Tencent / HunyuanDiT

Hunyuan-DiT : A Powerful Multi-Resolution Diffusion Transformer with Fine-Grained Chinese Understanding
https://dit.hunyuan.tencent.com/
Other
3.33k stars 284 forks source link

Huggingface中发布的Tencent-Hunyuan/HunyuanDiT-v1.2 模型结构与源码中的模型结构不匹配 #138

Closed wpdong0727 closed 3 months ago

wpdong0727 commented 3 months ago

hunyuandit和hunyuandit_v1.1版本的模型extra_embedder的结构与源码是匹配的:

self.extra_in_dim = 256 * 6 + hidden_size
self.x_embedder = PatchEmbed(input_size, patch_size, in_channels, hidden_size)
self.t_embedder = TimestepEmbedder(hidden_size)
self.extra_in_dim += 1024
self.extra_embedder = nn.Sequential(
    nn.Linear(self.extra_in_dim, hidden_size * 4),
    FP32_SiLU(),
    nn.Linear(hidden_size * 4, hidden_size, bias=True),
)

但是hunyuandit_v1.2版本的模型extra_embedder的结构与源码不匹配的, extra_in_dim=1024。 从而导致模型加载报错: Error(s) in loading state_dict for ModifiedHunYuanDiT:\n\tMissing key(s) in state_dict: "style_embedder.weight". \n\tsize mismatch for extra_embedder.0.weight: copying a param with shape torch.Size([5632, 1024]) from checkpoint, the shape in current model is torch.Size([5632, 3968]).

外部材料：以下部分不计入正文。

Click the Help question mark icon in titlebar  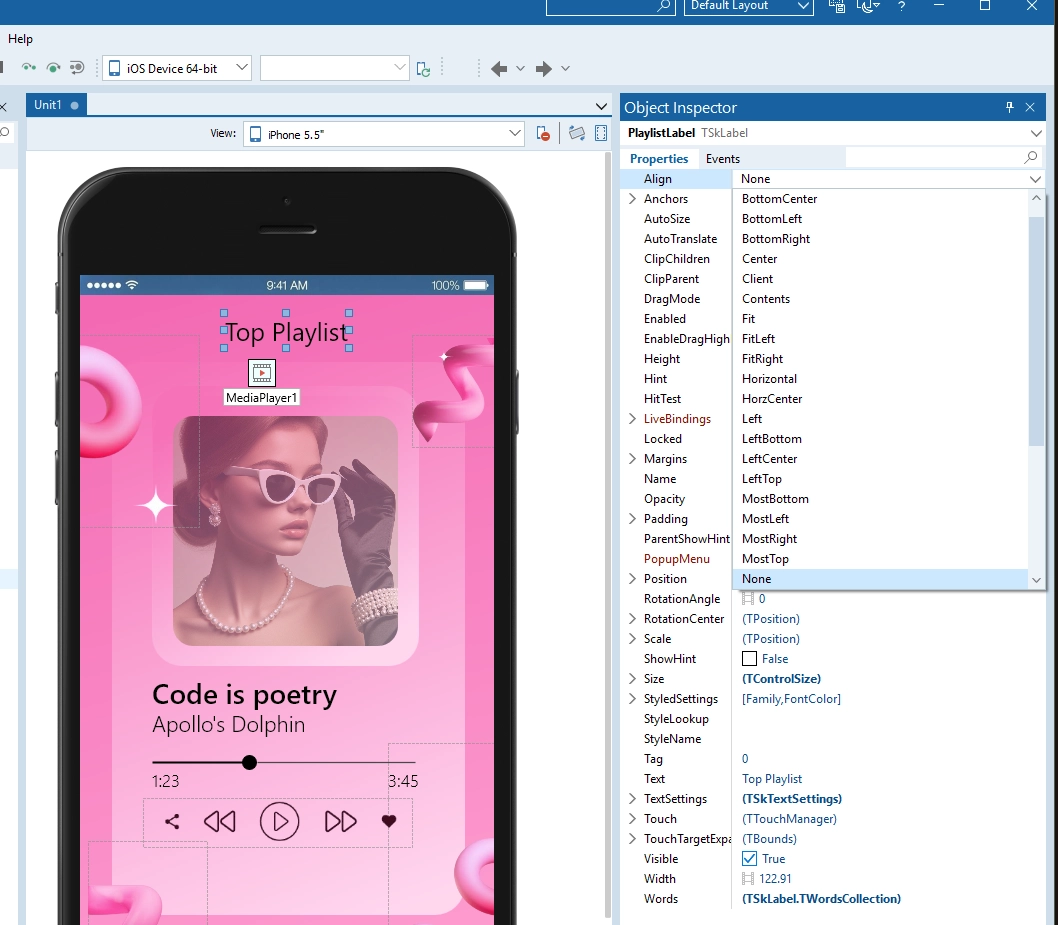click(x=901, y=8)
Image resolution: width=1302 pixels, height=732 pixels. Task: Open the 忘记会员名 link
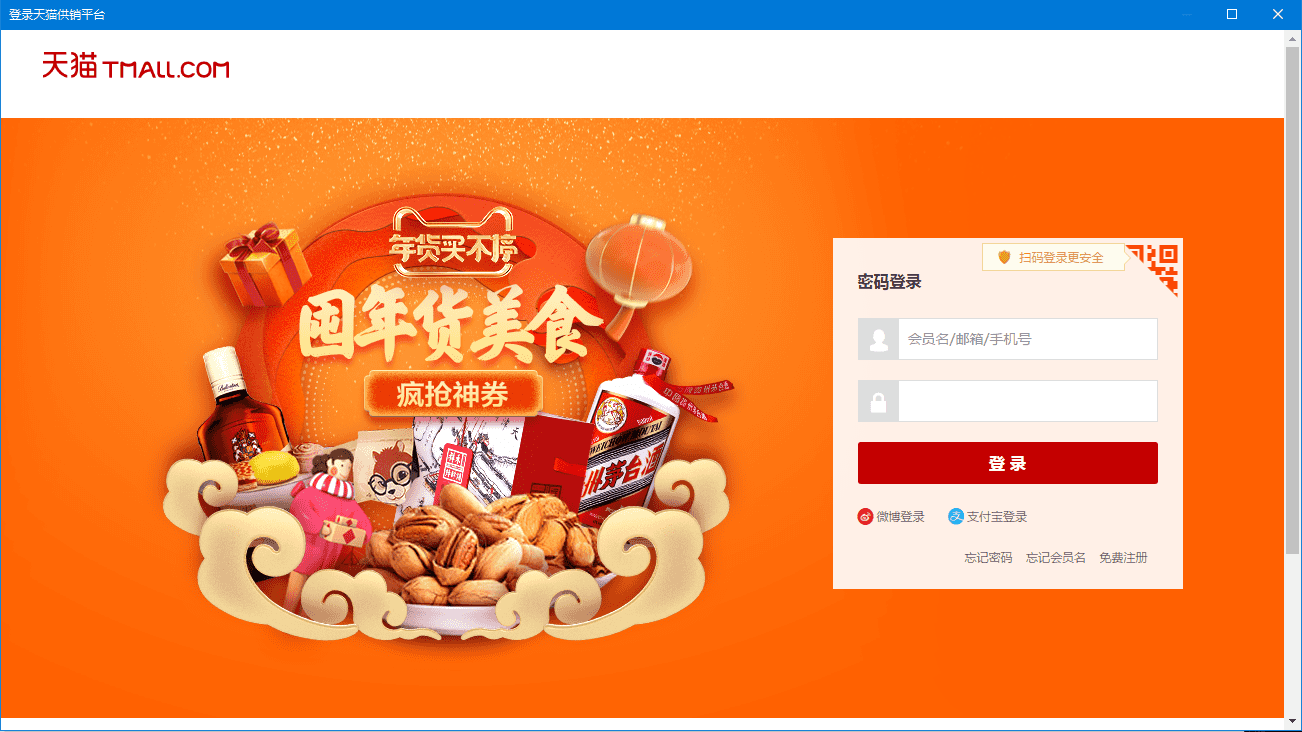tap(1056, 558)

cugzhengzhimin commented 3 months ago

怀疑他们压根不检查一样

zml-ai commented 3 months ago

Hi, the training and inference code for version 1.2, including Lora and ControlNet, will be released soon. Currently, the v1.2 weights on Hugging Face are only for Kohya’s loading. Please primarily refer to the updates on our GitHub.

benzhangdragonplus commented 2 months ago

怀疑他们压根不检查一样

我也觉得